Setapak Langkah – 10 Juli 2026 | Jakarta – Febrie Adriansyah, yang sebelumnya sempat terdengar akan mengundurkan diri dari posisi Kepala Jaksa Muda Penuntutan Khusus (JAM Pidsus), menolak menjawab pertanyaan media terkait isu tersebut. Meski demikian, ia menegaskan masih menerima penugasan penting untuk menuntaskan sejumlah kasus korupsi dan tindak pidana pencucian uang (TPPU) yang berada di bawah Kementerian Hukum dan Hak Asasi Manusia.
- Febrie menghindar saat wartawan menanyakan alasan mundurnya.
- Ia menyatakan masih fokus pada penyelesaian perkara korupsi dan TPPU.
- Kejaksaan tetap menugaskan Febrie untuk mengawasi proses penuntutan.

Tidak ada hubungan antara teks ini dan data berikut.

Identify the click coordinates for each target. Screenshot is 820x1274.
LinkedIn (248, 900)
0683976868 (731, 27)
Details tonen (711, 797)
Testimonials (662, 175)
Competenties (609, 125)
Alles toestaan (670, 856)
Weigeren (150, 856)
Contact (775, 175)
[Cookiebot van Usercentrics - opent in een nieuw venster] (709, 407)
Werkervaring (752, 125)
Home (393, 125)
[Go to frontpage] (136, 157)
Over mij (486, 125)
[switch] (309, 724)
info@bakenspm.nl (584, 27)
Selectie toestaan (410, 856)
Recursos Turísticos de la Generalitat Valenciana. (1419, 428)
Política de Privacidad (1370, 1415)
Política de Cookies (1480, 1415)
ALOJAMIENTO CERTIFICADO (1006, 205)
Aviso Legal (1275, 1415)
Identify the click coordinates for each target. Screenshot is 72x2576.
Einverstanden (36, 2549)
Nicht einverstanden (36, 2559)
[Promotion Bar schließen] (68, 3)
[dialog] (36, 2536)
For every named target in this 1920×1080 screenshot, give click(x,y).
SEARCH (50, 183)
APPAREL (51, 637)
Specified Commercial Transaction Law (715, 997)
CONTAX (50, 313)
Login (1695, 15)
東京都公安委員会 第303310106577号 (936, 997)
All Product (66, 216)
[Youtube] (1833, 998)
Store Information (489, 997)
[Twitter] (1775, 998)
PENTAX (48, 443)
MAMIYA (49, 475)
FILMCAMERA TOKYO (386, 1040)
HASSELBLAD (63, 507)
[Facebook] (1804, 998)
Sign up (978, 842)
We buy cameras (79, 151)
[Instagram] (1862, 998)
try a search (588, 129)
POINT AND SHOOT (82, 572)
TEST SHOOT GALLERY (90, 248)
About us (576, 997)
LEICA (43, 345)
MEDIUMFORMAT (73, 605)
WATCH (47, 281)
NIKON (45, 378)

Pengamat hukum menilai bahwa keberlanjutan penugasan ini mencerminkan pentingnya kontinuitas dalam penegakan hukum, terutama pada kasus-kasus yang bersifat sensitif. Mereka juga mengingatkan bahwa perubahan posisi dalam jajaran Kejaksaan tidak serta-merta menghalangi tugas yang sedang berjalan.
Masih belum ada konfirmasi resmi mengenai status akhir Febrie di JAM Pidsus. Namun, pejabat Kejaksaan menegaskan bahwa tidak ada penundaan dalam proses penuntutan yang sedang berlangsung.